PROVIDED TEXT:

______

I guess, I had written, that this is as good a time as any to forgive my father.

That was June 2023. I’d been bumbling about with that phrase on the daily since. I’m not sure if I’m any closer, or had known precisely what I thought it would look at. But I am more at ease with the room within me that I keep my parents, their things, and the ideas and hurts and memories– good and bad– I associate with them. The specificity of forgiving my father has been since wrapped up in something I declared as “A Year of Healing.” I said it aloud to myself and my Someone and a few close friends, and it’s been holding for this calendar year, though I feel sure the start was in last year’s June journal entry.

I am now halfway through a year of self-inflicted healing. It is a nose dive to the direct parts of me that sting, after a year of being too busy to tend to the gapes and gashes that are still flaring. Emotional health, in this culture, is a luxury. It’s bougie. Until it is coming out sideways and one is considering quitting everything and hiding under the covers for the foreseeable future. There wasn’t really a game plan when I declared “A Year of Healing.” I didn’t have a graph to chart my progress. But the intention is such that I am guided by an impetus, a knowing, that I’ve always known and have recently stopped listening to. Healing was a matter of opening my ears again and letting what I knew to be true guide me.

Damn, this sounds woo-woo as shit.

But the truth is, in my slowed down intentional movements, I can almost hear the squiggle of sinew regrowing and attaching itself, the crackle of scab softening back to skin. I walk on the brink of tears, open and ready, and while that feeling was a waking nightmare to me last year as I was holding it together, this year the feeling is freeing. At any moment, I could sink myself deep into an emotion so rich that I will cry. The only thing different is that instead of fighting it, I welcome it. Like a portal to another world. Or rather, a portal to myself.

I began more intentionally acknowledging The Room within me this spring. My Someone had come down with some awful cold that knocked him out. I figured it was a matter of time before I caught it, but in the meantime, we took precautions wherein I slept in our upstairs loft as he sequestered himself in our room. I delivered meals and activities, and otherwise took over my own space with abandon. Colored pencils and pens and journals everywhere, where I journaled a minimum of two hours a day, trying to tidy up The Room.

I felt ashamed. This room, this place within me, has been all over my blogs, my songs, my conversations for years. I was sick of this room. I was sick of everyone knowing this room existed. And then, in a physical room of my own for a week, I recognized that it is just a room. Everyone has a room within them that is dedicated to their parents– whether their parents were there or not. We all have to contend with where we came from, and what their presence or lack thereof left in this room. We cannot expect that this room will suddenly disappear. It is a permanent fixture. The best that we can do is tidy it up, sort through the things, and with any amount of endurance and time, be able to leave the door open without feeling our insides rebel against us.

______

DATA FOR ANALYSIS:
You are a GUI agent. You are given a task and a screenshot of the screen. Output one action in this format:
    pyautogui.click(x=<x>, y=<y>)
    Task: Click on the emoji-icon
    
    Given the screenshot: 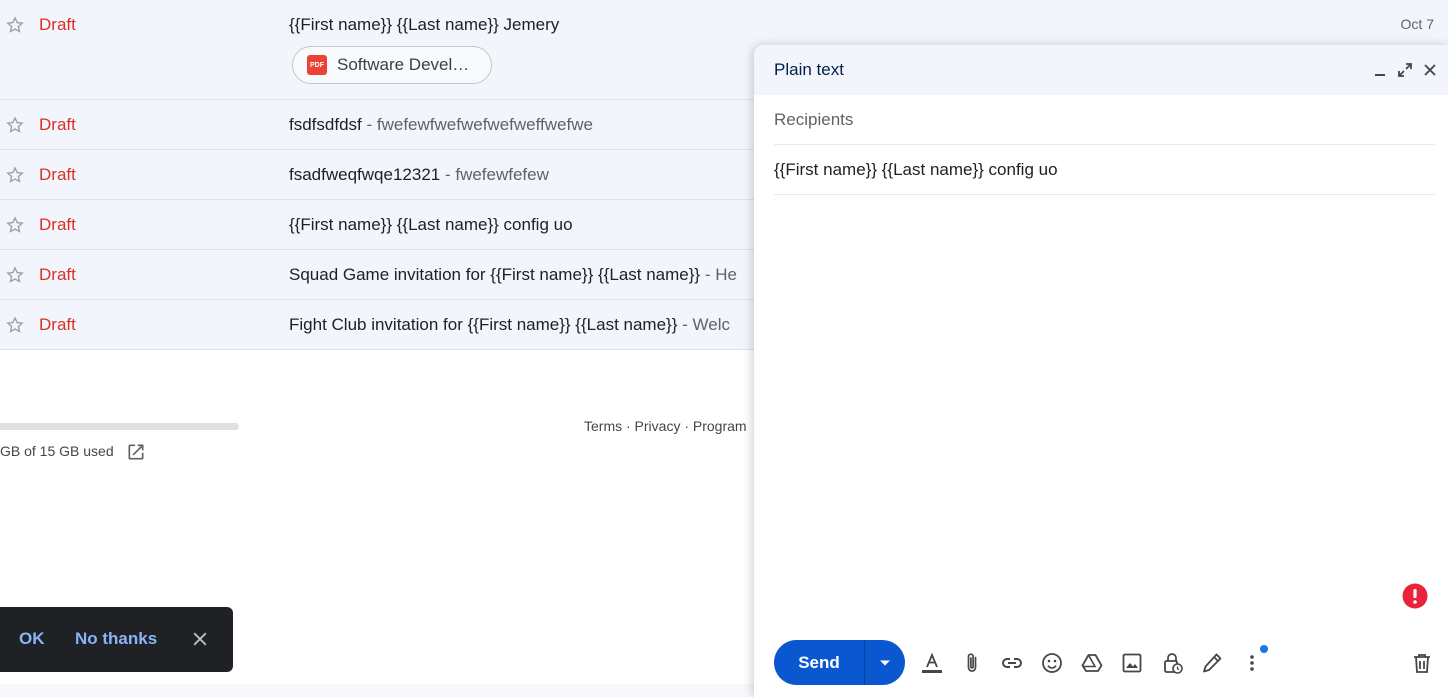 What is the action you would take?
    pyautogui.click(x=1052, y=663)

______

PROBLEMS AND TASKS:
**1.** In the essay about a year of healing, condense the paragraph beginning "I began more intentionally acknowledging The Room" into a shorter version that keeps its main facts.
**2.** Carry on the essay about a year of healing, picking up right after its final sentence.

WRITTEN RESPONSES:
**1.** This spring I began acknowledging The Room within me more deliberately. When my Someone was knocked out by a bad cold, he isolated in our room while I slept in the upstairs loft, brought him meals and activities, and took over that space. I filled it with colored pencils, pens, and journals, and journaled at least two hours a day to tidy up The Room.

**2.**
That was my goal this spring, I realized. I would return to The Room and tidy it enough that I could leave the door open without cringing. I could walk by The Room and acknowledge its place in my house, and continue about my day without it ruining my dinner. I pushed boxes around. I removed some knick knacks. I replaced some of the stacks of papers with a house plant. I opened a window and let the dust float around. Then I carefully wiped the surfaces down. I shook out the rugs. I investigated the room. In doing this, I no longer felt ashamed. I felt… peaceful. There was nothing in that room I didn’t know about, and if there was, I had the ability to remove it. Or leave it and feel the discomfort. For a month, I walked by The Room and continued the work of uncovering. And while there are still a few broken shards of god-knows-what beneath the table, and an unhealthy amount of dust on a few unpacked boxes, there is progress. I leave the door open. I really don’t mind it in there when the window is left open.

I am lucky, I realize. I have had years of contending this room before Pinteresting it. This room was behind a few walls I had to bust through– a secret room. The big demolition is over, sure. But the work never is. And there is no fear or shame in returning. If I have a conversation with my sister or my mother about our family and some unsavory memory gets placed in that room, I leave it for a bit. There’s enough space for it. But it is up to me how long it stays, or how useful it is. It’s not a matter of ignoring what is put in that room. It’s a matter of finding its place.

When I was growing up, a bear attacked our door up at our cabin in the woods in the Allegheny Mountains. What my parents could figure was that the bacon grease from our previous weekend’s breakfast had brought the bear to us. Judging by the destruction, it wasn’t going to easily give up, either. For the weeks following, when we would leave the premise, all food was locked up tight in the fridge, and a can of bacon grease was carried out and up the hill. We’d stop at the first big curve at the top of the driveway and walk back the can to the meadow where three huge rocks clumped together– the bear cave. We’d leave the can of grease there and depart. On our way back in the next Friday night, we’d stop and pick up the empty can to reuse. We never had a bear attack again.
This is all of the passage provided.